Just want to know if and how can someone code other algorithms out there to suit their use case. Any information will be valuable and appreciated.
You can although it's not really designed to help you implement your own algorithms.
Really the project's history is this: it was a rapid combination of two stand-alone projects (Myrrix, Cloudera ML) which were complete end-to-end applications. A third new pipeline for RDF was added. They are packaged in a nice, consistent way, but the project as of 1.x is really 3 self-contained implementations under one roof rather than a framework for building your own. That is, it's much more app than library or framework.
You can always hack and change or modify the existing implementations. It's not hard, but it means forking. The code base will not undergo any major changes from here though, so it's stable.

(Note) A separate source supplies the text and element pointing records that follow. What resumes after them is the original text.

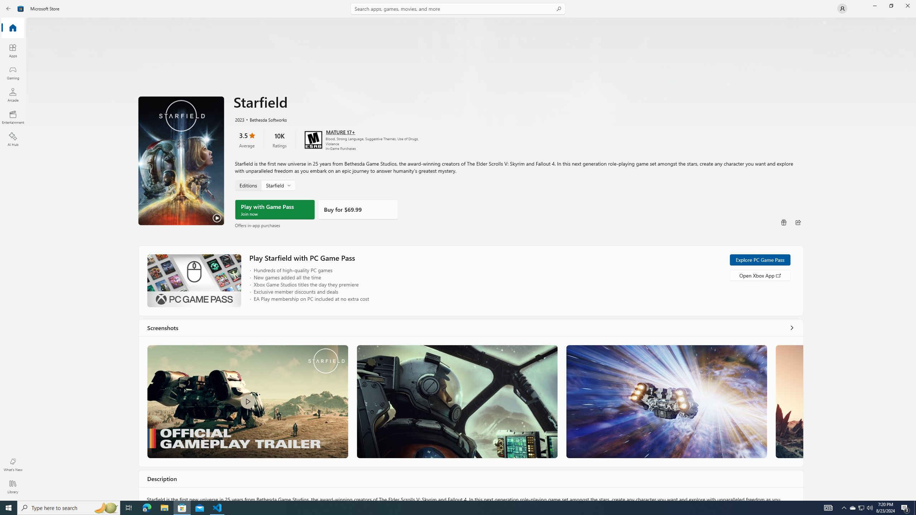 This screenshot has width=916, height=515. I want to click on 'Open Xbox App', so click(759, 275).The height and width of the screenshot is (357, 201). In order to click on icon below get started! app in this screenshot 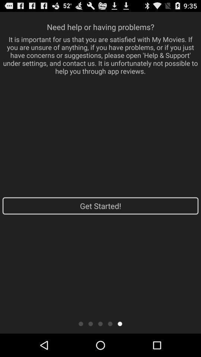, I will do `click(120, 323)`. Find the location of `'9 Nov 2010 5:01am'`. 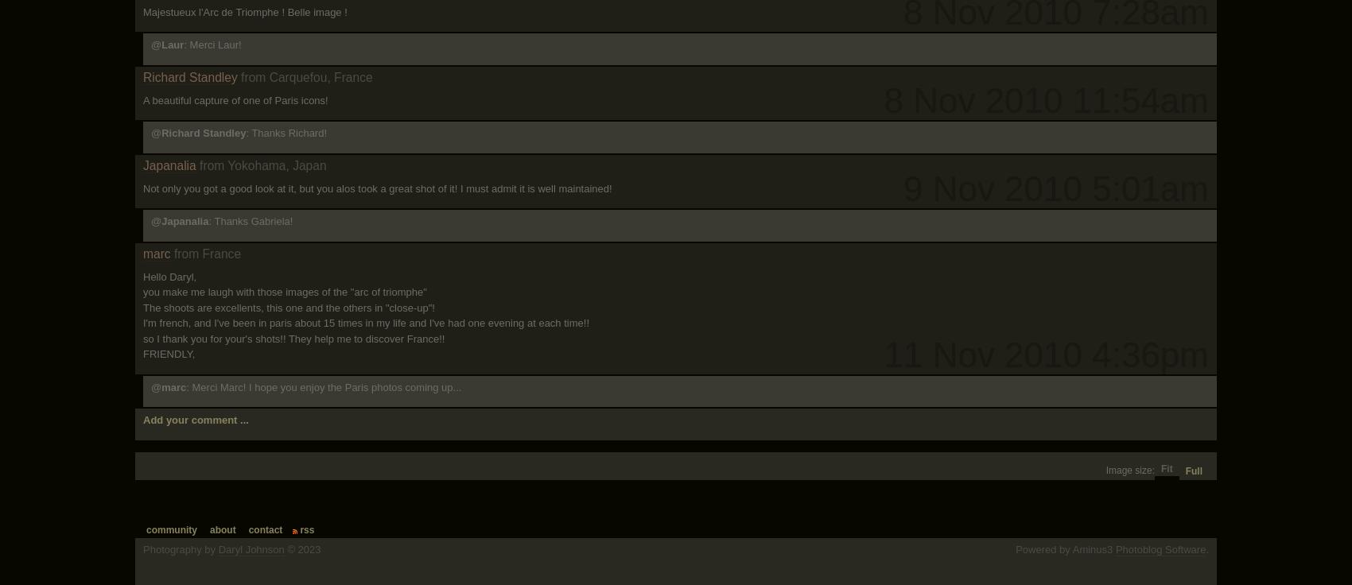

'9 Nov 2010 5:01am' is located at coordinates (1055, 188).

A much broader redesign began several months ago as "Oryx 2": https://github.com/OryxProject/oryx
This will be much more a simple platform for implementing lambda architectures, ML pipelines on Spark and Spark Streaming.

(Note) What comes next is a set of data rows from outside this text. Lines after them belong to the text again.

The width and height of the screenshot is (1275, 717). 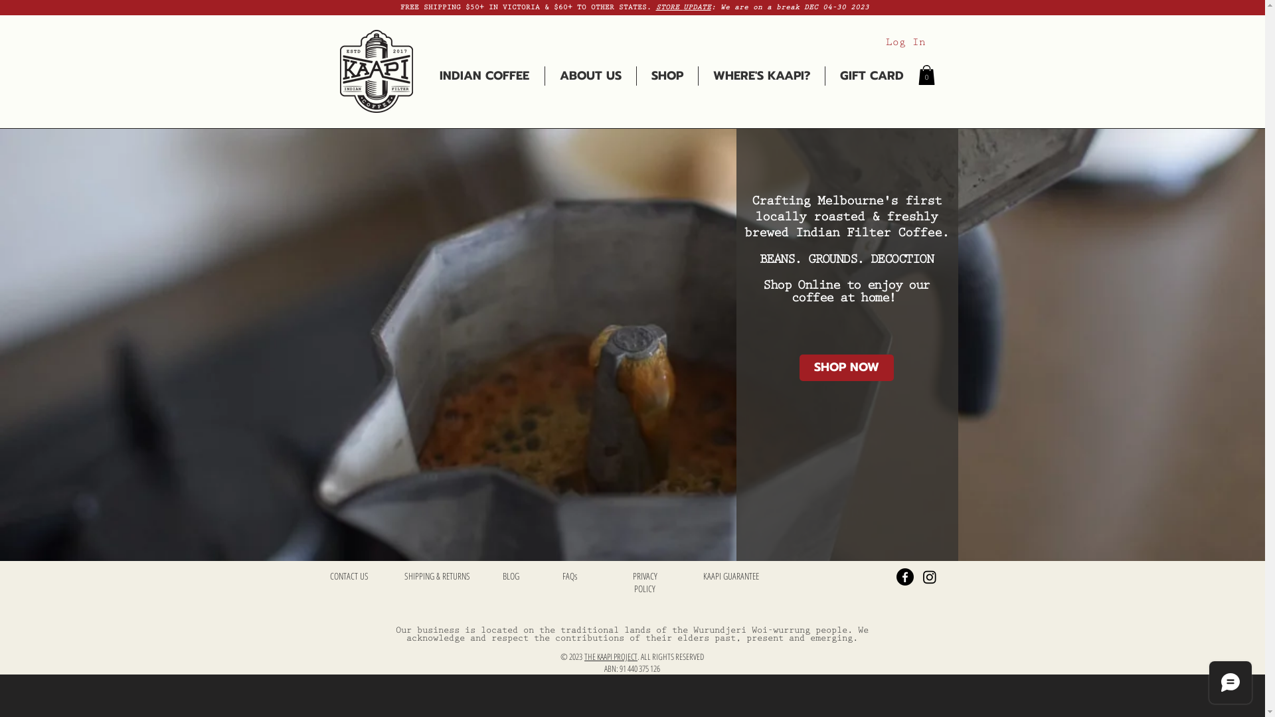 What do you see at coordinates (799, 368) in the screenshot?
I see `'SHOP NOW'` at bounding box center [799, 368].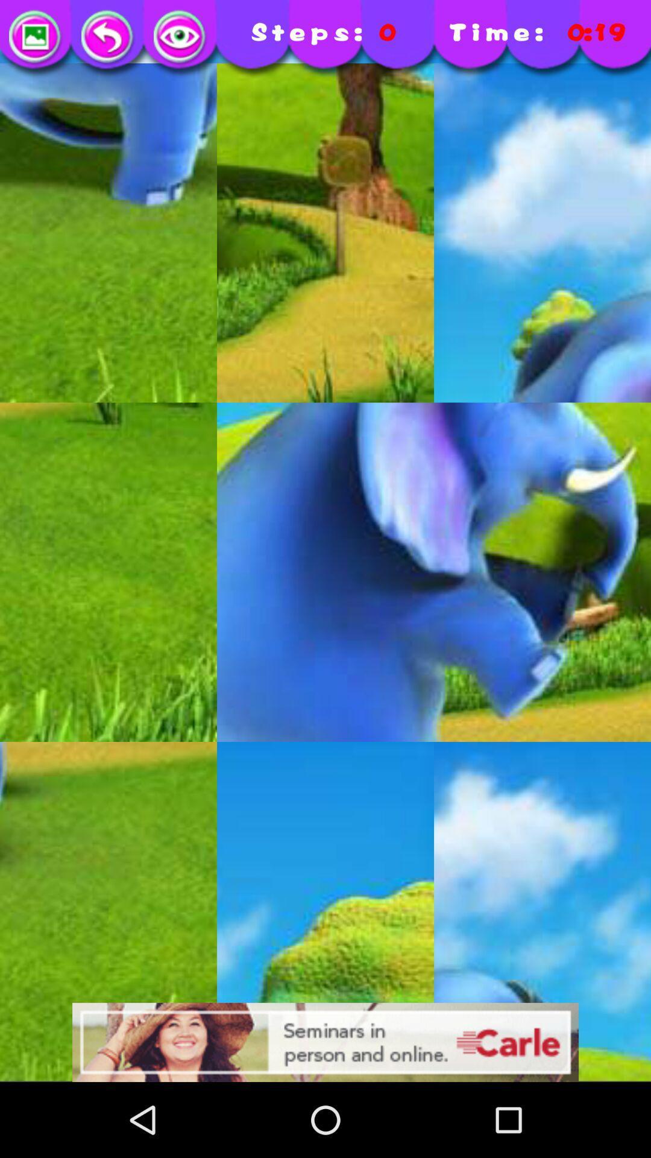 The image size is (651, 1158). Describe the element at coordinates (36, 37) in the screenshot. I see `images` at that location. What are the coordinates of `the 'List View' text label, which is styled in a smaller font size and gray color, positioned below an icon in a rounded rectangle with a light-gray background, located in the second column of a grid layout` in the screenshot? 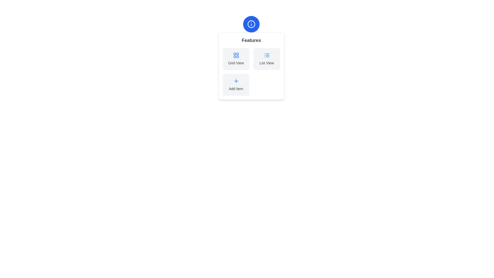 It's located at (266, 63).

Thanks for the information. But lets say that I want to code new algorithms from scratch and add to the existing set of algorithms, can I do this? I do not care if it takes a lot of effort to code them. Also, how do you suggest I start.
If you just want to implement a new distributed algorithm, I would build directly on Crunch or Spark. There's nothing in the project that really helps suport a new algorithm.
The pieces you might lift and reuse are the parts that manage repeatedly running a generation of data and making a model, and reading that in another process, and creating a HTTP REST-based API. Again it's less of using a library, than cloning and modifying, but yes it can be done.
Really Oryx2 is far more about providing a clean spot to drop in your algorithm or an existing one, your update, your serving endpoints, and managing the rest. But as I say it's very early for that at this point.
Thanks a lot for all the information. I get the point. Looking forward to code algos. in Spark. Again, I appreciate all the help.